Most people in New Jersey filing for bankruptcy are doing so because they have a variety of debts that they simply cannot pay back. Most enter the Chapter 13 bankruptcy process with the goal of having their debts discharged after the completion of the repayment plan. However, it is important to note that certain debts are more difficult than others to discharge through Chapter 13 bankruptcy.
Many people believe it is impossible to discharge student loans through bankruptcy. However, this is not true. Student loans can be discharged through bankruptcy but doing so is very difficult. It is only possible if you can prove that having to pay them back will cause you or your dependents to suffer undue hardship. This is a high bar to meet, as generally you need to show that if you had to pay back your student loans, you would be unable to keep up a minimal standard of living.

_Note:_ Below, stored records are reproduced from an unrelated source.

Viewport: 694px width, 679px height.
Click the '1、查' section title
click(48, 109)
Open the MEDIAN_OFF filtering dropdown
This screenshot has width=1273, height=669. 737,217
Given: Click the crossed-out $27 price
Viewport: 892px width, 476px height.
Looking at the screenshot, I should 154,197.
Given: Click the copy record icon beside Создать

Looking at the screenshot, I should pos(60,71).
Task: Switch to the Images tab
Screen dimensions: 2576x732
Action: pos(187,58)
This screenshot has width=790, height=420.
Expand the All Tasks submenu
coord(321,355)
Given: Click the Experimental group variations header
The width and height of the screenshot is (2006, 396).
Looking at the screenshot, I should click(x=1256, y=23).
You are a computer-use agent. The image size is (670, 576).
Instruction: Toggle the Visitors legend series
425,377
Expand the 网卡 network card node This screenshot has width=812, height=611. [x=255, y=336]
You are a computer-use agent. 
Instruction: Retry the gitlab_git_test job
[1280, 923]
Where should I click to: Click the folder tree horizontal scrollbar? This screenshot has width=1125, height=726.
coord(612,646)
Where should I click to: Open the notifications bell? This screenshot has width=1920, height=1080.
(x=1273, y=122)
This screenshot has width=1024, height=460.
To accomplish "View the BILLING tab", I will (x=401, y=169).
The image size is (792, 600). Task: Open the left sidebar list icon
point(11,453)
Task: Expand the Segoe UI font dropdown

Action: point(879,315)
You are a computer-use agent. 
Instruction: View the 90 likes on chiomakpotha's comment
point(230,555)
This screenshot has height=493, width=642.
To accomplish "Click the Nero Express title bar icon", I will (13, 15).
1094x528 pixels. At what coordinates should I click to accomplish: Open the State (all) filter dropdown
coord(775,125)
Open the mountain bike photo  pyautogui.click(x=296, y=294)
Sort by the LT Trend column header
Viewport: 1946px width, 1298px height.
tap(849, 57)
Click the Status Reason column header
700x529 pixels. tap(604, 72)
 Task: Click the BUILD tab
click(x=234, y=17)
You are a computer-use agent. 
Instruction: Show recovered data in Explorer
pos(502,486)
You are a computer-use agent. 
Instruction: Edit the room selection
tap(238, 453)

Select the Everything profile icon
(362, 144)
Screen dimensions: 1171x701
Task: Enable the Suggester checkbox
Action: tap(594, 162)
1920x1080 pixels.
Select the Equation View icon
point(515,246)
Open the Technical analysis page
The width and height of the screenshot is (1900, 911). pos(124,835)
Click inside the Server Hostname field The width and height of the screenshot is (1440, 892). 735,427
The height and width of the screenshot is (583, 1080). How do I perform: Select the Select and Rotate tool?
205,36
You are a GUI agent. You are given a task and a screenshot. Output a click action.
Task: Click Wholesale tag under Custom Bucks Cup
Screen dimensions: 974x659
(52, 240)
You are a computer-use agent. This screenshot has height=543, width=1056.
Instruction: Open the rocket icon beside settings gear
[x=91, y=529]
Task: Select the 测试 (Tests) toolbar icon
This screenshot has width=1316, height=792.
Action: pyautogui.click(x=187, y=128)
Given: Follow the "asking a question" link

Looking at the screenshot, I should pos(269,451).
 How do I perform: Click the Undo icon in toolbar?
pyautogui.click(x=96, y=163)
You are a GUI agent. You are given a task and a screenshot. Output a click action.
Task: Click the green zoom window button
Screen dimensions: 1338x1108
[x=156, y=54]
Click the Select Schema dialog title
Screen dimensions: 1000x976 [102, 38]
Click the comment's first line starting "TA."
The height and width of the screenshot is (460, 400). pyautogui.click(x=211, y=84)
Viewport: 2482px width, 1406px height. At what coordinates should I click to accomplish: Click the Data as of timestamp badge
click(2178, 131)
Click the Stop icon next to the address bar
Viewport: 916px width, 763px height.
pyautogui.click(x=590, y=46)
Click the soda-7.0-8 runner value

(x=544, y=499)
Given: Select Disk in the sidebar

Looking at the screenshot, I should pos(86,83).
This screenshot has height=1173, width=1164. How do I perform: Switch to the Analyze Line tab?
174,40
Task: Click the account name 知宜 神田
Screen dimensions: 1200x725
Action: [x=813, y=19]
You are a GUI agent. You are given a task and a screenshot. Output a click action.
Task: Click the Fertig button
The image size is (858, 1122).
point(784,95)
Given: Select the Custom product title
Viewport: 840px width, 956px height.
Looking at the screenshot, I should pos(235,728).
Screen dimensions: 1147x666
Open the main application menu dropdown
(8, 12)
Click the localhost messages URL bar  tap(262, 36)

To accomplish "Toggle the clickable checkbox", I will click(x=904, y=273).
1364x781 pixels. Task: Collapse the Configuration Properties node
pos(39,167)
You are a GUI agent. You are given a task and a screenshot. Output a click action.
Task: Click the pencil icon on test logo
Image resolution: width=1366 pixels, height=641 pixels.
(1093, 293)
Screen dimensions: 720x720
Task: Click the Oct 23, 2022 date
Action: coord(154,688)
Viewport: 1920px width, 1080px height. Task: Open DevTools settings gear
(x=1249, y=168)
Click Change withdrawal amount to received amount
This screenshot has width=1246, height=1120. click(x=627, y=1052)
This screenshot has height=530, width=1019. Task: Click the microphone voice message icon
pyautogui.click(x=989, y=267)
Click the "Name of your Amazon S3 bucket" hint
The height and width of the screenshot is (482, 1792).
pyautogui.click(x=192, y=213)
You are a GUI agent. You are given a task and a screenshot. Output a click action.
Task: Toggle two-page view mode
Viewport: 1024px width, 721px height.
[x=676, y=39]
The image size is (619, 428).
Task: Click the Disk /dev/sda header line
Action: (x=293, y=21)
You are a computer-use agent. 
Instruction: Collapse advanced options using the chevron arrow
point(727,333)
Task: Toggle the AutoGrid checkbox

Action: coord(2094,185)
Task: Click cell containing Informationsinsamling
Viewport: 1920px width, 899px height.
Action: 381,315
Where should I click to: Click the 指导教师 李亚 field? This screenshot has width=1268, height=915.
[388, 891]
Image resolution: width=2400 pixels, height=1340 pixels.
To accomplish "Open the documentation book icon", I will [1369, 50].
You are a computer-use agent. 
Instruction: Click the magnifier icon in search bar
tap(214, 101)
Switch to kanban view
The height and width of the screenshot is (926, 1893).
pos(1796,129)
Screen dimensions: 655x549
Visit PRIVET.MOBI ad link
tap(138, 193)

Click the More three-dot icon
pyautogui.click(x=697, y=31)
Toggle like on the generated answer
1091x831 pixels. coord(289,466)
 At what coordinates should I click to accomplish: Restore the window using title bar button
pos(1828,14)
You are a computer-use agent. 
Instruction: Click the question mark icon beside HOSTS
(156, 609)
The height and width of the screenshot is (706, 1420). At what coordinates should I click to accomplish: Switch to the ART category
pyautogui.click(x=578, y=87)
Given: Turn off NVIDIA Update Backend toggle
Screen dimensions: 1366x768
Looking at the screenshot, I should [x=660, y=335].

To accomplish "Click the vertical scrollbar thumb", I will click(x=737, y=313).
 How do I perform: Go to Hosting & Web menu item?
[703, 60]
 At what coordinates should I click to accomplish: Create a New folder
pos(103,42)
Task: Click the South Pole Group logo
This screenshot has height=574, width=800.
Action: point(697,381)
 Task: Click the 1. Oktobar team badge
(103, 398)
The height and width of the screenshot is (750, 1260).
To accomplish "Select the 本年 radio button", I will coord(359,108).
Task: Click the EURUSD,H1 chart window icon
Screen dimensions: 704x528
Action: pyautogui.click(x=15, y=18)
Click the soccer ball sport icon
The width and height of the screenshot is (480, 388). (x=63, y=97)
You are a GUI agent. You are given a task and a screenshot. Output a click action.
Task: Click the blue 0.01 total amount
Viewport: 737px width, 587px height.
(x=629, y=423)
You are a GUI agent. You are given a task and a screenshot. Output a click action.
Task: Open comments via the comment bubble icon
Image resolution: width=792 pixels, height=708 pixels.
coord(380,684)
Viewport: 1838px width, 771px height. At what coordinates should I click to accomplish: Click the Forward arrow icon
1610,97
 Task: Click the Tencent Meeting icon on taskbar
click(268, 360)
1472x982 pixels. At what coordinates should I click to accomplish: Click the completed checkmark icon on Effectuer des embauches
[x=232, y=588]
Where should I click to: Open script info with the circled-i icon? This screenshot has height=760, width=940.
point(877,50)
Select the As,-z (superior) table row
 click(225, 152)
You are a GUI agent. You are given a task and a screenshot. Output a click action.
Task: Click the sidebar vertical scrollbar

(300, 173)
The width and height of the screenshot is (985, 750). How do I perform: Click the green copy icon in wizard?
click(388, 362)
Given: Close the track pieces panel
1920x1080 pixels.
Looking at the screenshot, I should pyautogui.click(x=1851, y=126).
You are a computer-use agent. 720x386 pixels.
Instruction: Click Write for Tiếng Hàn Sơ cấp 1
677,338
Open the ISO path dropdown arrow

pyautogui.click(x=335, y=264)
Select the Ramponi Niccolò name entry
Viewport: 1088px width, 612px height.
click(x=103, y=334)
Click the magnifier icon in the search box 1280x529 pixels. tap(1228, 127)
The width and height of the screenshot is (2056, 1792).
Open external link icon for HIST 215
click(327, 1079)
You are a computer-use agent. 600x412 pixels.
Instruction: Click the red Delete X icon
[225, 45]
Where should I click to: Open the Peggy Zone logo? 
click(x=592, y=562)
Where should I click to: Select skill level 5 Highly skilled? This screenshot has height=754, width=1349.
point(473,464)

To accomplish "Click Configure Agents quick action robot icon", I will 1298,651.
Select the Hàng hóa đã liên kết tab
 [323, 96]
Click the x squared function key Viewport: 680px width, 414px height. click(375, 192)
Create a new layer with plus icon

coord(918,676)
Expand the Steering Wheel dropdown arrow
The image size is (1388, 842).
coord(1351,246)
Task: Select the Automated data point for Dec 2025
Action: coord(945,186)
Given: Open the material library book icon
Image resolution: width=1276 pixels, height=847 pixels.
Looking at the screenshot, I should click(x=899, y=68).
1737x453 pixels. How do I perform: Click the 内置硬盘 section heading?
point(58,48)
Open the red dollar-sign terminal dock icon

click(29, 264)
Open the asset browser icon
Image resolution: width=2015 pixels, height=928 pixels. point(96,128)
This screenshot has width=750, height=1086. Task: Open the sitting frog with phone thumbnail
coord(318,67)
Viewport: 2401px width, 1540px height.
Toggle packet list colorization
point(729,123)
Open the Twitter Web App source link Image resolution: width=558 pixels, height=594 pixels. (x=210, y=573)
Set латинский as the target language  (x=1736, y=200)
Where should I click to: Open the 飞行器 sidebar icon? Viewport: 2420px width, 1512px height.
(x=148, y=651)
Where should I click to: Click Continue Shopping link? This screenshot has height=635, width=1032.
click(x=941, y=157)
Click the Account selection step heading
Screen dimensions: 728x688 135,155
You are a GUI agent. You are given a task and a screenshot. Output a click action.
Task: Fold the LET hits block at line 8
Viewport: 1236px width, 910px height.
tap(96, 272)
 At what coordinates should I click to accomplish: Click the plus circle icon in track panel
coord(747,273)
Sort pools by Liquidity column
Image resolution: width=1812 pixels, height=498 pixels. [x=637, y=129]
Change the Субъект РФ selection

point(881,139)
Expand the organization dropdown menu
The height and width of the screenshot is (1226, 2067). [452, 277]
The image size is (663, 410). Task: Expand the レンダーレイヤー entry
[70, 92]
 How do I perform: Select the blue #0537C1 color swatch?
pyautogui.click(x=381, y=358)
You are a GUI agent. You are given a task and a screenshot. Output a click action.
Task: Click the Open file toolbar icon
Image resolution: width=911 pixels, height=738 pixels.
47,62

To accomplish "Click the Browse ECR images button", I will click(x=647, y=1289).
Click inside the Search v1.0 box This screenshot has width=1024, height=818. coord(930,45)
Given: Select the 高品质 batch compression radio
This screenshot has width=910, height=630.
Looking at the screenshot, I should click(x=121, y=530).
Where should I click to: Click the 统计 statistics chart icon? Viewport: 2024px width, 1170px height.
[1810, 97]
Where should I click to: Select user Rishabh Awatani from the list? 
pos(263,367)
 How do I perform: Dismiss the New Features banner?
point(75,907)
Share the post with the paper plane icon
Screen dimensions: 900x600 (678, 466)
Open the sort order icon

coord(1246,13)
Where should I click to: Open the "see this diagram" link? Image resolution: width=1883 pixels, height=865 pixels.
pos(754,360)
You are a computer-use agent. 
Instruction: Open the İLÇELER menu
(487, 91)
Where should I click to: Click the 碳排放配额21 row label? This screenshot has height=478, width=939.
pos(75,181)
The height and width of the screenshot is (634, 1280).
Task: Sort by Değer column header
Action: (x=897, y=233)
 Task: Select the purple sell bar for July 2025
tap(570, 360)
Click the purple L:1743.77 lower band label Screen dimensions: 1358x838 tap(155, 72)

While not all tax debt is dischargeable through bankruptcy it is possible, albeit difficult, to have income tax debt discharged through bankruptcy. To do so you will need to petition the court for a special exemption, in which you state why you deserve to have your income tax debt discharged.
Not all debts are easily discharged through bankruptcy
Chapter 13 bankruptcy is a good way to have many debts discharged, but some debts are easier to discharge than others. Ultimately, this post does not contain legal advice, and should not form the basis of any bankruptcy filing. Those overwhelmed by debt will want to work with a professional to determine the best way for them to address their debt moving forward.